According to Michael Parenti, “In 121, in response to Gaius’s initiatives, the Senate passed what was later called the Senatus Consultum utimum, a decree that allowed for a suspension of republican rights “in defense of the defense.” It gave magistrates license to discharge absolutist power, including political repression and mass murder.” 

“After repeated threats against his life, Gaius and 250 supporters including another popularis, Fulvius Flaccus, were massacred by the Optimates’ death squads in 121 B.C. These assassins then rounded up and summarily executed an additional 3000 democrats. The victims’ relatives were forbidden to mourn publicly for the dead.”

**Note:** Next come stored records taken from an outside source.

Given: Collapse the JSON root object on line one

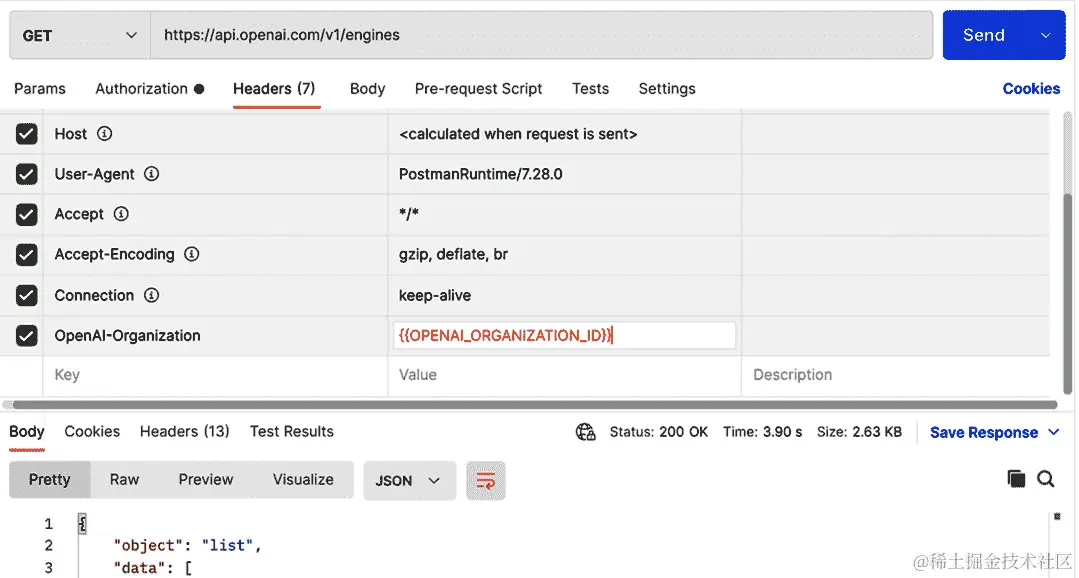Looking at the screenshot, I should click(x=81, y=522).
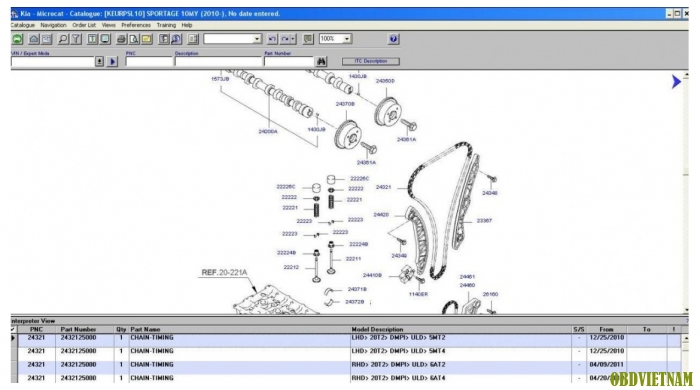Open the magnifier search tool
Screen dimensions: 700x390
63,39
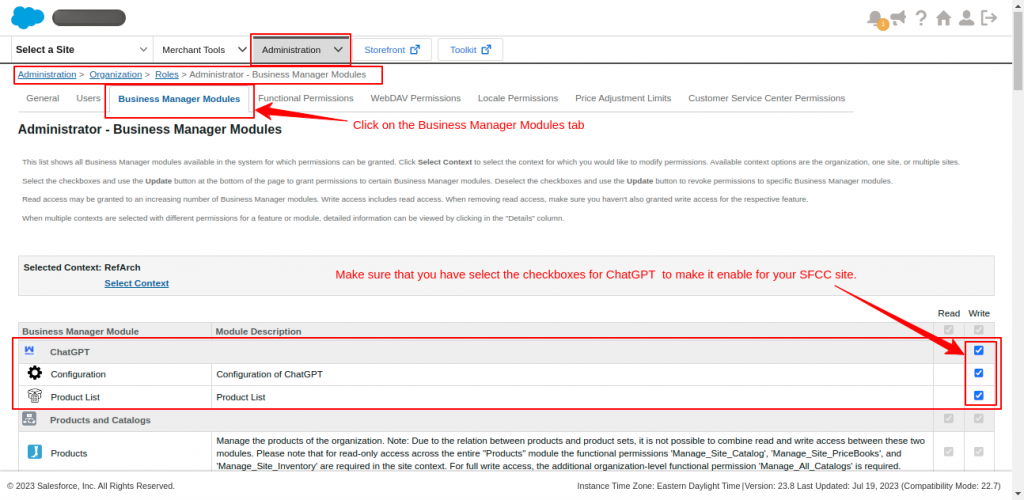Screen dimensions: 1024x500
Task: Toggle Product List write permission checkbox
Action: coord(979,395)
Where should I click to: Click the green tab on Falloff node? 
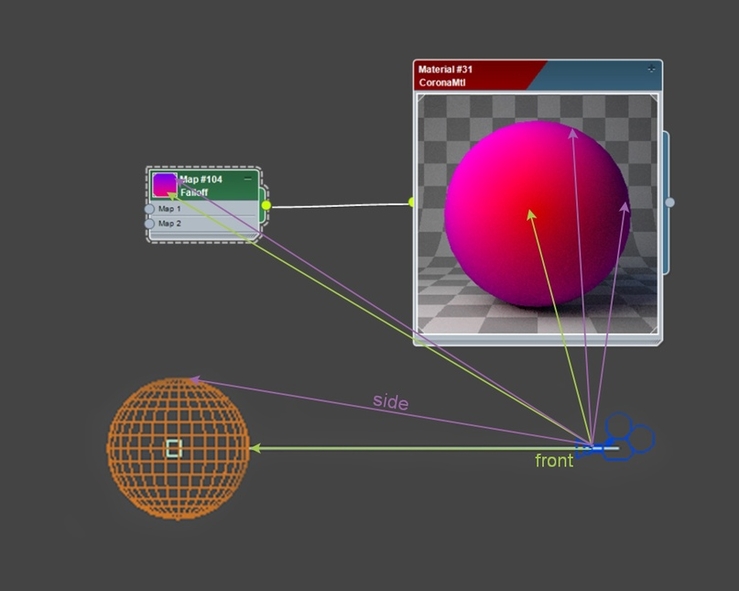point(263,205)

With the increase of population, it was a question of time that Rome began to expand the Agrarian laws between 121 B.C – 111 B.C. Rome entered period of street fights and blood baths and according to Cicero, and the people could not tolerate the ‘King-like power’ exhibited by Tiberius Gracchus and by consequent others such as his brother Gaius Gracchus and Flavius Flacca. 

Using a similar argument by Michael Parenti, he noted that popularity led to street fights and it was the optimates and the people who backed Rome sought to remove by sword or by prinile thus in the words of Otto Kieter…”Gracchi perished in furious street fighting” 

“That the Senatus consultum ultimum was used to cut down Gaius Gracchus and thousands of his followers” that, that some of the legislative intent of Gracchi was riddled with reforms that stepped on the privileges of the few. 

It was his understanding as well many that the age of Rome following a hundred years of wars with Samnite was a society politically and religiously divided and direct military and autocratic leadership was necessary.   

Thus the faith of the young empire depended on this very premise of a collective and oval office and a Maximus Pontiff as elected by the people of Rome. 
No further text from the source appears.